Sebastien, dans quelques jours tu va déjà entamer ta 10e saison en coupe du monde. Quel regard portes tu sur cette décennie ?

« 10 années très sympas. Je me rends compte que j’ai la chance de pouvoir vivre des choses exceptionnelles grâce au sport et je profite de chaque moment. Ces 10 ans n’ont pas toujours été faciles avec les blessures et les résultats pas forcément à la hauteur de mes attentes. En fait c’est le passage de junior à senior qui a été difficile. Non pas que le marche soit trop grande, mais les résultats obtenus en junior me laissaient présager de belles choses rapidement en sénior. Il m’a fallu en fait de longues années pour arriver à un niveau correct, mais ce n’est pas fini. »

Tout avait débuté à quel âge pour toi ?  Est-ce les exploits de Fabrice Guy et Sylvain Guillaume qui t’on donné envie de faire du combiné nordique ?

« J’ai appris le ski dès que j’ai su marcher, et le saut très tôt aussi en suivant mon frère vers 4 ans… A cet âge là, Fabrice et Sylvain n’avaient pas encore fait leurs médailles, mais le fait de les voir faire des résultats comme ça m’a servi et motivé rapidement. Puis il y a eu le fait que j’ai fait ma première coupe du monde avec Sylvain en 2001 à Liberec, qui reste un de mes meilleurs souvenirs. »

Ton sport est particulier car il demande d’être performant dans deux disciplines. Quelles sont les principales qualités nécessaires à la réussite ?

« Le saut demande une bonne maitrise technique, de l’explosivité, de la finesse une préparation mentale exceptionnelle. Le ski de fond requiert endurance, résistance, détermination et tactique. Il faut donc jongler entre tout ça pour être le meilleur possible. Nous sommes trop souvent comparés avec des fondeurs alors que ce sont deux sports bien différents car notre préparation n’est pas du tout la même. J’aimerais bien mettre les fondeurs qui nous charrient au sommet d’un tremplin de 140m pour voir... Je crois qu’on rigolerait bien…Eux moins… »

Quand tu t’entraines, le temps est il parfaitement partagé entre la partie saut et la partie ski ?

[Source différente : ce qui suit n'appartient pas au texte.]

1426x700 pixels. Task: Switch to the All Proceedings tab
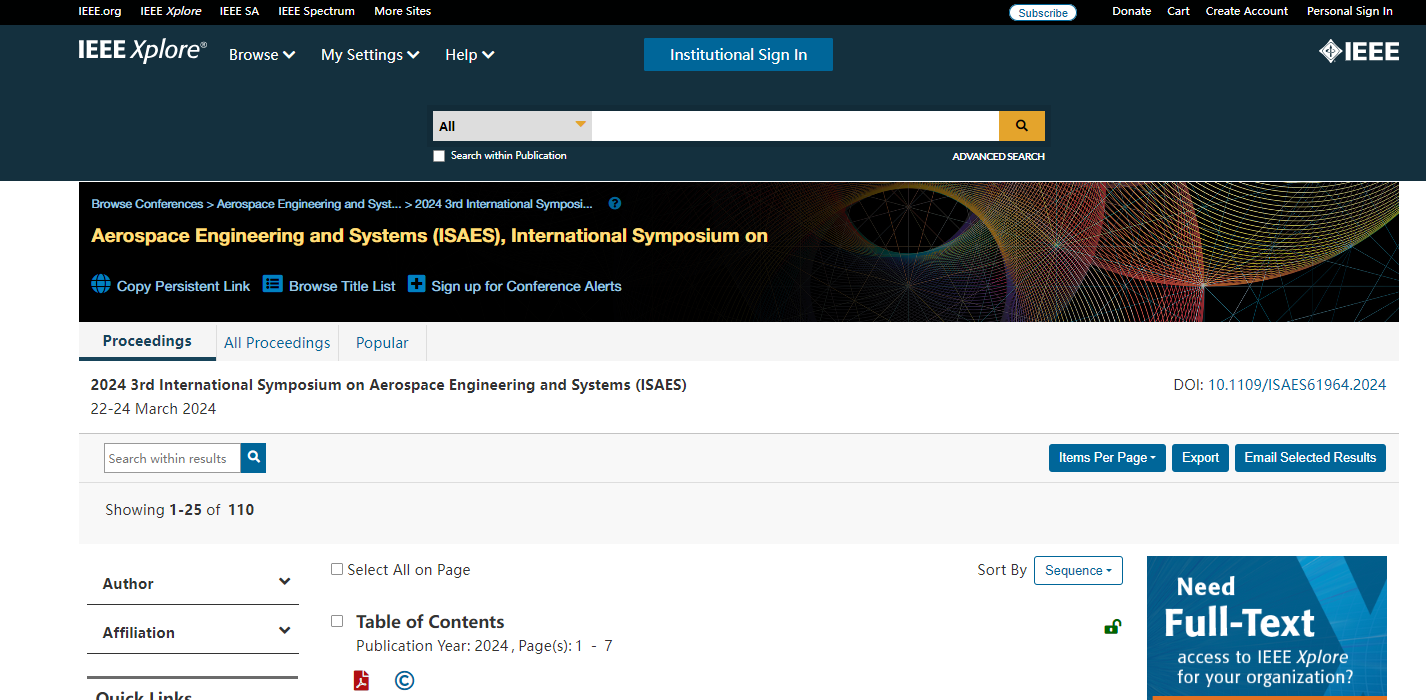(x=277, y=343)
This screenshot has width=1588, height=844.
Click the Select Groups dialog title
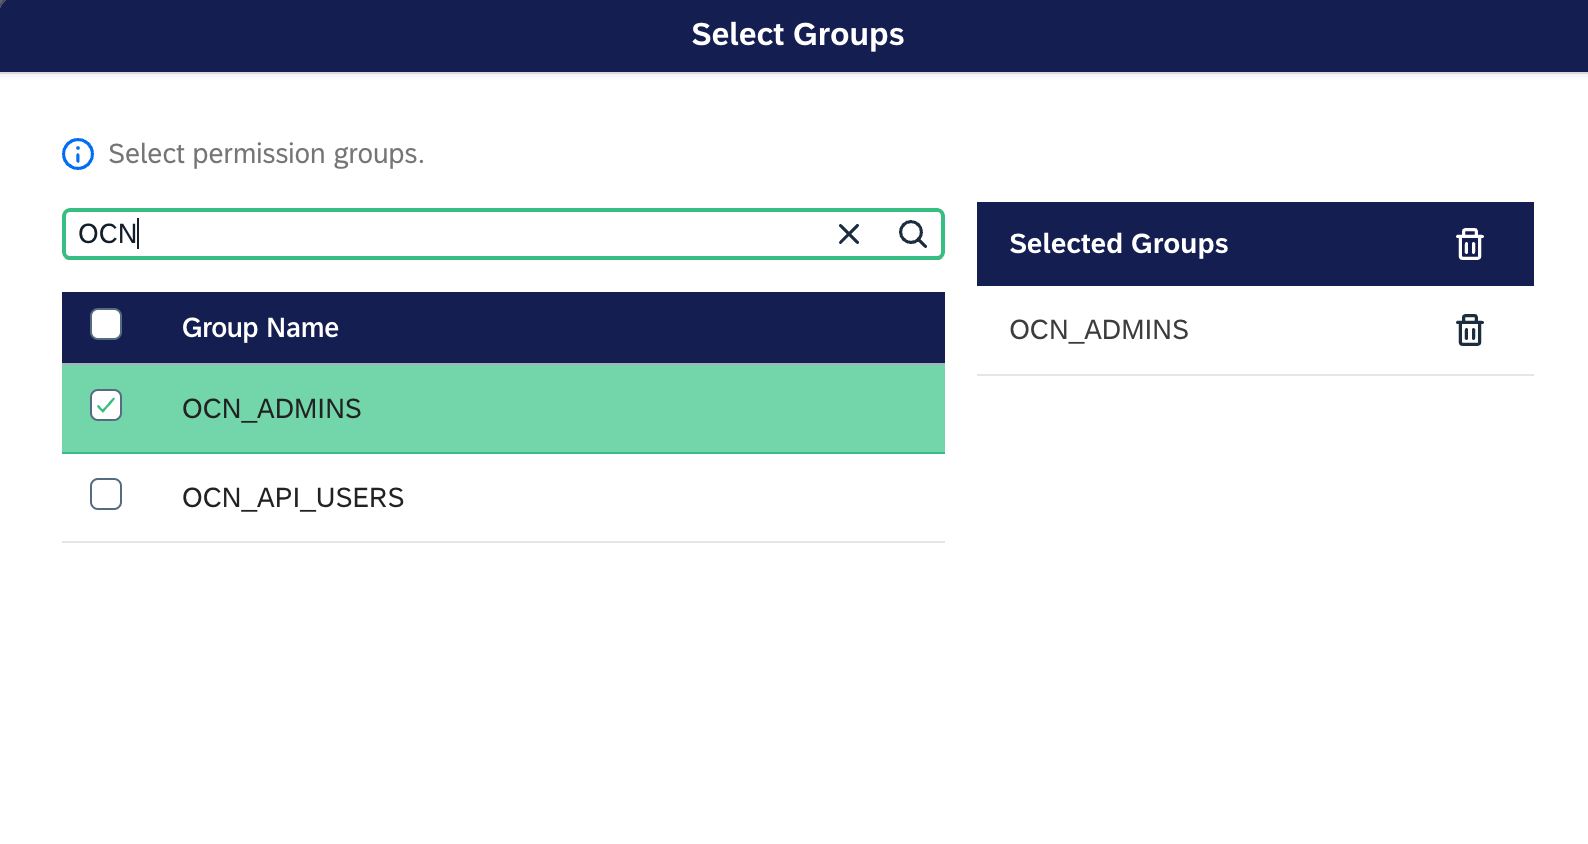pos(797,35)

« C’est ici que c’est délicat car nous devons trouver le bon compromis. Plus tu fais d’heures d’aérobie pour améliorer ton foncier et aller vite en fond, plus tu perds en explosivité au tremplin. Réciproquement quand tu travails plus l’explosivité et la vitesse pour le saut, tu vas perdre en fond. Du coup on cherche à faire une préparation 50/50. Mais la discipline évolue, il y a quelques années le saut était prédominant et on remarque que depuis qu’il n’y a plus qu’un seul format, le fond est redevenu très important. Il fait donc gérer tout ça en variant l’entrainement. »

LacroixTu te définis plutôt comme un sauteur ? ou un skieur ?

« Clairement je suis plus un fondeur. Même si depuis 3-4 ans j’ai bien progressé au tremplin, je reste plus fort en fond qu’en saut. Au mieux j’ai été placé 6ème après un concours de saut alors que j’ai fait beaucoup de top 5 en temps de fond. »

A l’approche de cette 10e saison, tu as changé ta façon de te préparer ?

« Cette année n’a pas été bien différente des dernières. Nous avons changé d’entraineur de saut (Jérome Laheurte) mais l’idée générale n’est pas révolutionnaire. Nous avons gardé nos axes de travail qui fonctionnaient, seul le discours est un peu différent. Coté fond, j’ai fait plus d’heures, et j’ai fait beaucoup plus attention à la technique car je crois que j’ai beaucoup à gagner là-dessus. »

En 2010 tu as terminé au 28e rang mondial, c’était satisfaisant pour toi ?

« Non, 2010 n’était pas un hiver satisfaisant. J’ai eu une petite blessure dès les premières compètes (inflammation au pied) qui m’a obligée à 10 jours d’arrêt complet. Du coup je suis arrivé en forme après les JO et les objectifs étaient passés. C’est dommage car en saut j’étais plutôt placé et j’aurai pu faire de bons résultats. »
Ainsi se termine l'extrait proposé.